# What is expected
Return a word-for-word copy of the complete listing below.

+-------+

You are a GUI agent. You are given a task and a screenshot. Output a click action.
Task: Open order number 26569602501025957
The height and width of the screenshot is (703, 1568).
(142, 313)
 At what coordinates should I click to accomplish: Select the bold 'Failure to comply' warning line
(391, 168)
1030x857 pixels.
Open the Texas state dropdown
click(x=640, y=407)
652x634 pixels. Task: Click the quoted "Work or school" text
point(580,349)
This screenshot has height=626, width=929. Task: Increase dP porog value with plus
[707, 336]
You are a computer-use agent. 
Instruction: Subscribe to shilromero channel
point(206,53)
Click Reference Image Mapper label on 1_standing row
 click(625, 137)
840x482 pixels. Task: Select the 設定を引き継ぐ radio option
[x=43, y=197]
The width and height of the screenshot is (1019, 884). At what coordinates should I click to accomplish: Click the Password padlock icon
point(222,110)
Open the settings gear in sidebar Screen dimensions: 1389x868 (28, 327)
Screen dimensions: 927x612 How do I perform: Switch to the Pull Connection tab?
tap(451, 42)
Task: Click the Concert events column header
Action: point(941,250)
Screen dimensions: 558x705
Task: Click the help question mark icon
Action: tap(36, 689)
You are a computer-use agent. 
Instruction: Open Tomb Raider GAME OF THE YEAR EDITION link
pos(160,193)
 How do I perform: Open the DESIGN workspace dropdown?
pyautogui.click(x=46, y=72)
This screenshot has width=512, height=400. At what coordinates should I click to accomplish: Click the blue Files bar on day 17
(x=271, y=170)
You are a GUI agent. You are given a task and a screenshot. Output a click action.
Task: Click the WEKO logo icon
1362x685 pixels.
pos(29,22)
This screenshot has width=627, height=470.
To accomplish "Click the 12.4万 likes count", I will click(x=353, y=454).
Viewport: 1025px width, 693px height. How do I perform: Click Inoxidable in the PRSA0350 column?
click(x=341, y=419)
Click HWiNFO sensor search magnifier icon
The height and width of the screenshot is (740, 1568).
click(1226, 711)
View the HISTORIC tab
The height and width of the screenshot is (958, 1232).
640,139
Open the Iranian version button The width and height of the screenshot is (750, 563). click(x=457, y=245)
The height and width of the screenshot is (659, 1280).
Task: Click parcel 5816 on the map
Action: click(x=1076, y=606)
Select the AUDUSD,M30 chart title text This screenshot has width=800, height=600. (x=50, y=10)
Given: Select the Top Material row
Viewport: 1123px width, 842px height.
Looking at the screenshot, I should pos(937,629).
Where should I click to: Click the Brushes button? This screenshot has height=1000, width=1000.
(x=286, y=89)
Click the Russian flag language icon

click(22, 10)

+-------+

# Response
You are a GUI agent. You are given a task and a screenshot. Output a click action.
Task: Open order number 26569602501025957
The height and width of the screenshot is (703, 1568).
(142, 313)
 At what coordinates should I click to accomplish: Select the bold 'Failure to comply' warning line
(391, 168)
1030x857 pixels.
Open the Texas state dropdown
click(x=640, y=407)
652x634 pixels. Task: Click the quoted "Work or school" text
point(580,349)
This screenshot has height=626, width=929. Task: Increase dP porog value with plus
[707, 336]
You are a computer-use agent. 
Instruction: Subscribe to shilromero channel
point(206,53)
Click Reference Image Mapper label on 1_standing row
 click(625, 137)
840x482 pixels. Task: Select the 設定を引き継ぐ radio option
[x=43, y=197]
The width and height of the screenshot is (1019, 884). At what coordinates should I click to accomplish: Click the Password padlock icon
point(222,110)
Open the settings gear in sidebar Screen dimensions: 1389x868 (28, 327)
Screen dimensions: 927x612 How do I perform: Switch to the Pull Connection tab?
tap(451, 42)
Task: Click the Concert events column header
Action: point(941,250)
Screen dimensions: 558x705
Task: Click the help question mark icon
Action: tap(36, 689)
You are a computer-use agent. 
Instruction: Open Tomb Raider GAME OF THE YEAR EDITION link
pos(160,193)
 How do I perform: Open the DESIGN workspace dropdown?
pyautogui.click(x=46, y=72)
This screenshot has width=512, height=400. At what coordinates should I click to accomplish: Click the blue Files bar on day 17
(x=271, y=170)
You are a GUI agent. You are given a task and a screenshot. Output a click action.
Task: Click the WEKO logo icon
1362x685 pixels.
pos(29,22)
This screenshot has width=627, height=470.
To accomplish "Click the 12.4万 likes count", I will click(x=353, y=454).
Viewport: 1025px width, 693px height. How do I perform: Click Inoxidable in the PRSA0350 column?
click(x=341, y=419)
Click HWiNFO sensor search magnifier icon
The height and width of the screenshot is (740, 1568).
click(1226, 711)
View the HISTORIC tab
The height and width of the screenshot is (958, 1232).
640,139
Open the Iranian version button The width and height of the screenshot is (750, 563). click(x=457, y=245)
The height and width of the screenshot is (659, 1280).
Task: Click parcel 5816 on the map
Action: click(x=1076, y=606)
Select the AUDUSD,M30 chart title text This screenshot has width=800, height=600. (x=50, y=10)
Given: Select the Top Material row
Viewport: 1123px width, 842px height.
Looking at the screenshot, I should pos(937,629).
Where should I click to: Click the Brushes button? This screenshot has height=1000, width=1000.
(x=286, y=89)
Click the Russian flag language icon

click(22, 10)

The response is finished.